The findings of this study can be useful for policymakers in designing appropriate strategies for the prevention of suicidal behaviours. Non-fatal suicides are common and constitute a serious problem for public health, thus it is very important to evaluate risk factors for suicidal behaviour to plan strategies for its monitoring and prevention, as well as intervention.

Acknowledgements

Competing interests

The authors declare that they have no financial or personal relationships, which may have inappropriately influenced them in writing this article.

Authors’ contributions

A.S. was the principal researcher with the conceptualisation of the research topic and methodology, whilst S.R. supervised the research and provided useful critique and editing of both the protocol and the final article R.M. provided guidance and useful critique.

Ethical considerations

The study was approved by the Biomedical Research Ethics Committee of the University of KwaZulu-Natal (Ethics clearance certificate: BE: 090/2019).

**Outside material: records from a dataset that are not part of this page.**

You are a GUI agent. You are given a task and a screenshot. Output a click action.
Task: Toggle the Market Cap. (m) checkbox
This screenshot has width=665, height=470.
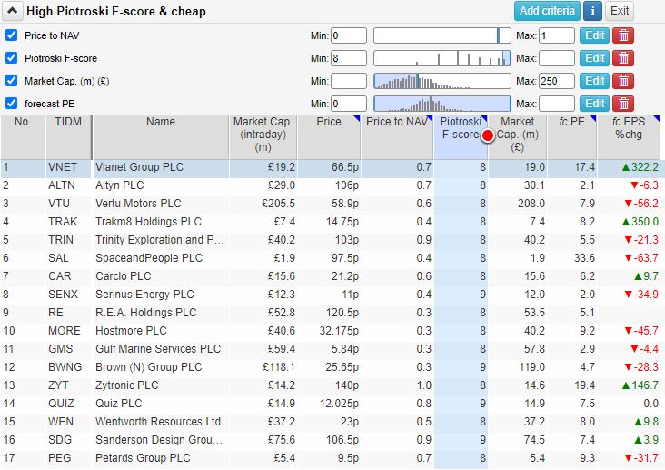point(12,81)
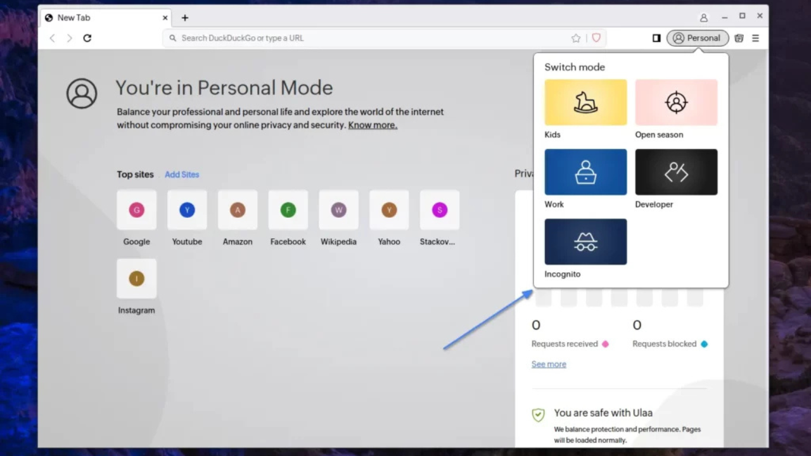Switch to Open season mode
811x456 pixels.
coord(676,103)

Permission to perform the study at district hospital was obtained from the Chief Executive Officer of the institutions and KwaZulu-Natal Department of Health.

Funding information

This research received no specific grant from any funding agency in the public, commercial, or not-for-profit sectors.

Data availability

Data sharing is not applicable to this article as no new data were created or analysed in this study.

Disclaimer

The views and opinions expressed in this article are those of the authors and do not necessarily reflect the official policy of their affiliated institutions.